The Royal Institute of Navigation (RIN) is a learned society and a professional body for navigation. The RIN was founded in 1947 as a forum for mariners, pilots, engineers and academics to compare their experiences and exchange information. Today it is a leading centre for promoting knowledge in navigation and its associated sciences, including positioning, timing, tracking and conduct of a journey, whether on, in, over or under land, sea, air or space. The Institute has members in over 50 countries worldwide.

History
The organisation was formed in 1947 as the Institute of Navigation and was patterned after the US Institute of Navigation. Both organisations had been influenced by the role navigation had helped in moving troops and supplies during Second World War.  Emerging technology such as radar and LORAN increased in the years following the war.  The Institute sought to provide a forum where academics, engineers, mariners, and pilots could learn, exchange information, and share personal experiences.
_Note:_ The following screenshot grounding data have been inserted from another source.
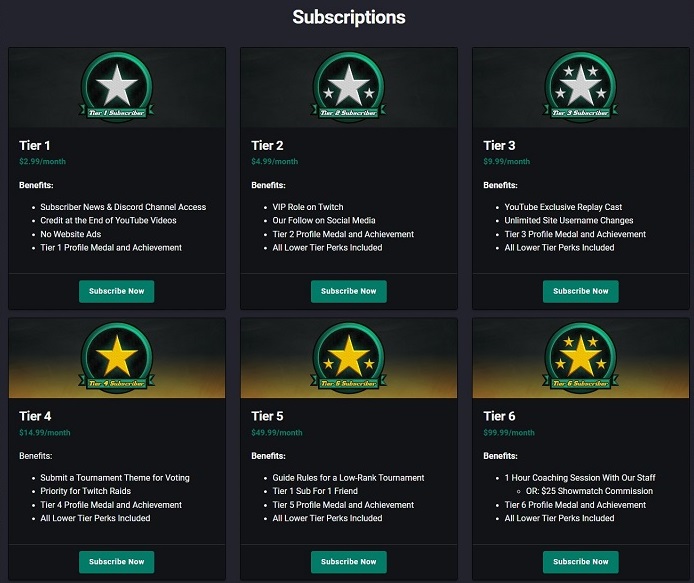This screenshot has width=694, height=583.
Task: Click '1 Hour Coaching Session With Our Staff' benefit
Action: [x=578, y=478]
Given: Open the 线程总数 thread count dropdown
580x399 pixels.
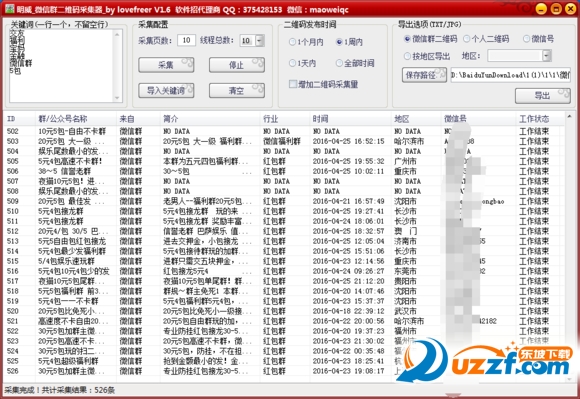Looking at the screenshot, I should [x=260, y=40].
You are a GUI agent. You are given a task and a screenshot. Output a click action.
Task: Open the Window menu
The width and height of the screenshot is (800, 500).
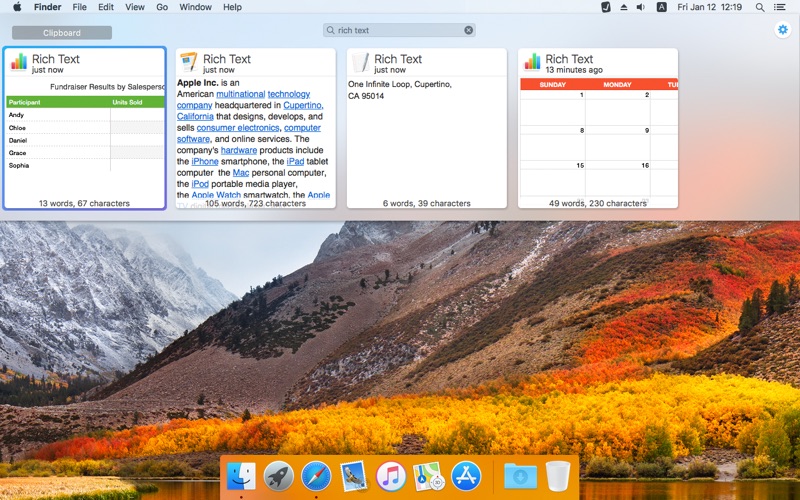point(195,7)
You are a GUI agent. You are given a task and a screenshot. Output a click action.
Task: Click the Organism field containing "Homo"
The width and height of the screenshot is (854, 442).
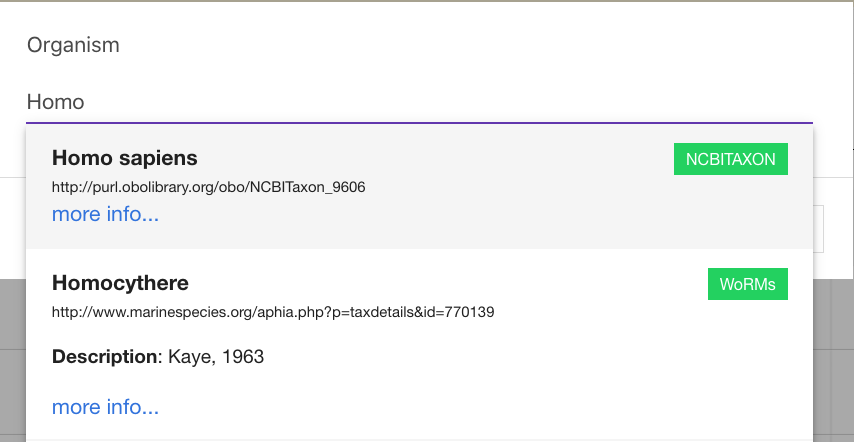pos(419,102)
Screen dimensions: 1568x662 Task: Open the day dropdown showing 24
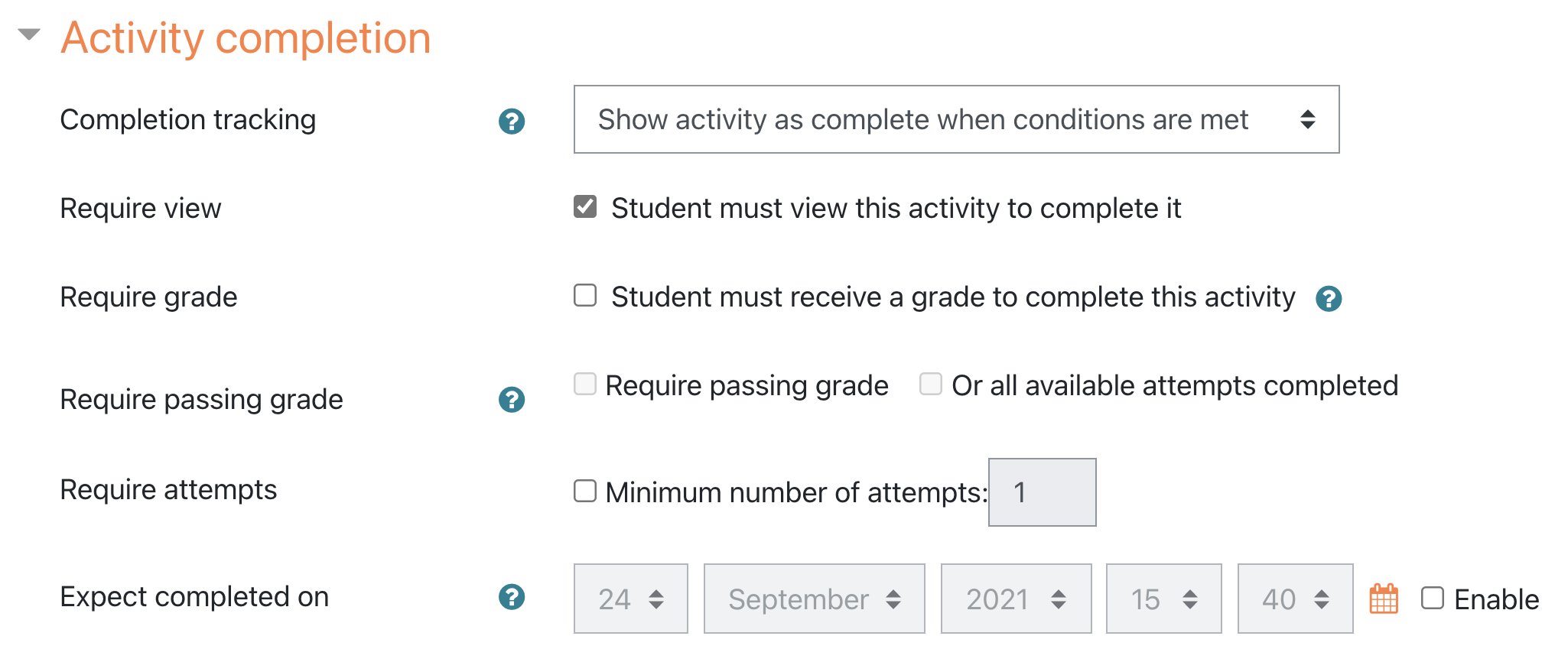point(631,599)

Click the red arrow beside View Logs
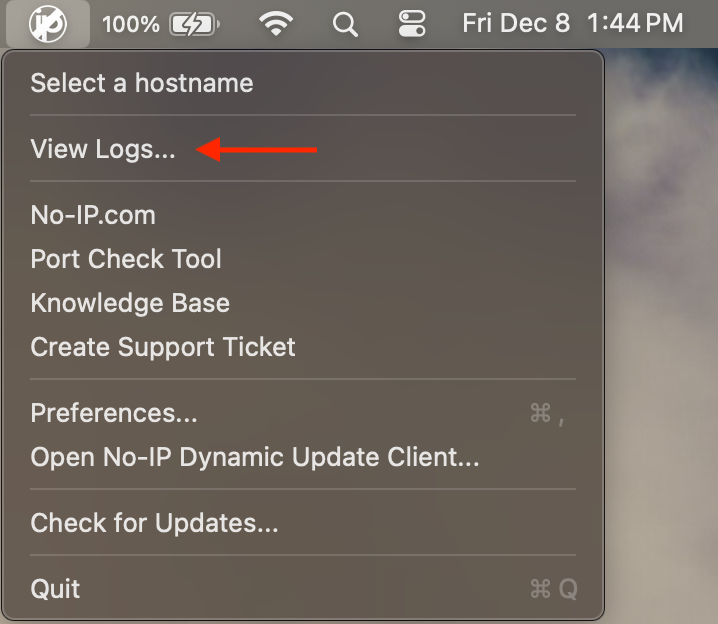click(256, 150)
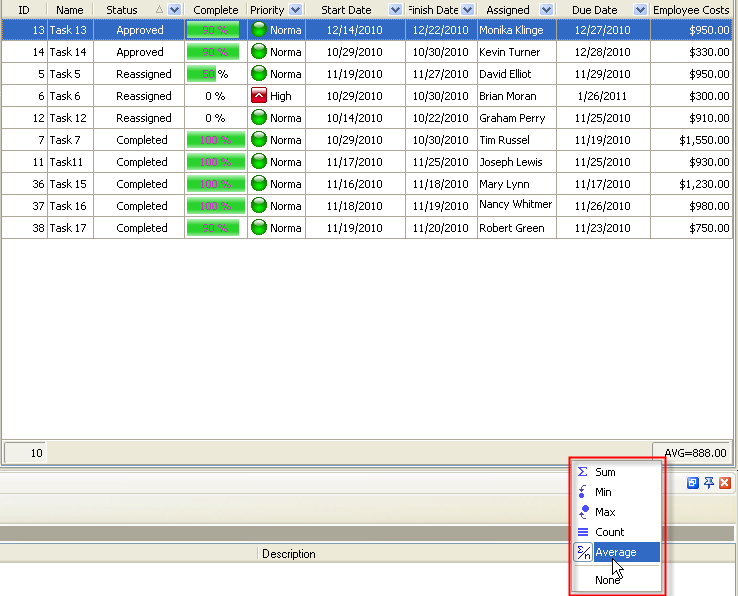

The Institute's founding membership included several notable professionals in the field.  From the field of astronomy Sir Harold Spencer Jones, the Astronomer-Royal was the first president.  The first two vice-presidents represented the field of aviation in Air Chief Marshal Sir John Slessor (Deputy Chief of the Air Staff) and the development of radar in Sir Robert Watson-Watt. Marine navigation was represented by Michael Richey who became the first Executive Secretary from 1947 to 1982. In 1948, Richey would found the Institute's official academic publication, the Journal of Navigation and edit the journal until 1986. Sir Robert Watson-Watt would become the second president of the Institute.
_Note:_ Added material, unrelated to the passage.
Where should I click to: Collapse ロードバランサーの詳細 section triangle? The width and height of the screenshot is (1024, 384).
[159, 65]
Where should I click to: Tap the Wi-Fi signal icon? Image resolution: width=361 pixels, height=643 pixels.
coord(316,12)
The Institute expanded its focus in the 1950s and 1960s to also address issues of safety and began collaborating with similar organizations in Europe. In 1972, at its 25th anniversary, its work was recognized by Her Majesty the Queen and it became entitled to the "Royal" prefix and was renamed the Royal Institute of Navigation. Some of the Presidents of the Institute during this time included Donald Sadler (the astronomer and mathematician) who was President from 1953 to 1955, Rear Admiral Edmund George Irving who was President from 1964 to 1967 and Rear Admiral George Stephen Ritchie who was President from 1970 to 1972.

More recently, the Institute has broadened its activities to include significant developments in the understanding and applications of cognitive navigation, human factors and animal navigation. The institute also fulfills an important role in the provision of guidance information for practical navigators including private pilots and small boat mariners.

From 2005 to 2008, the President of the Institute was Professor J D Last, a consultant engineer and expert in communications systems who subsequently died at sea in a plane crash in November 2019. Roger McKinlay, an engineer was President from 2013 to 2015 and in 2015 said that increasing dependence on technology means people were losing their ability to find their way by traditional methods, specifically stating society was "sedated by software". In 2015, McKinlay was replaced by Captain J B Taylor OBE, who was elected President until 2018.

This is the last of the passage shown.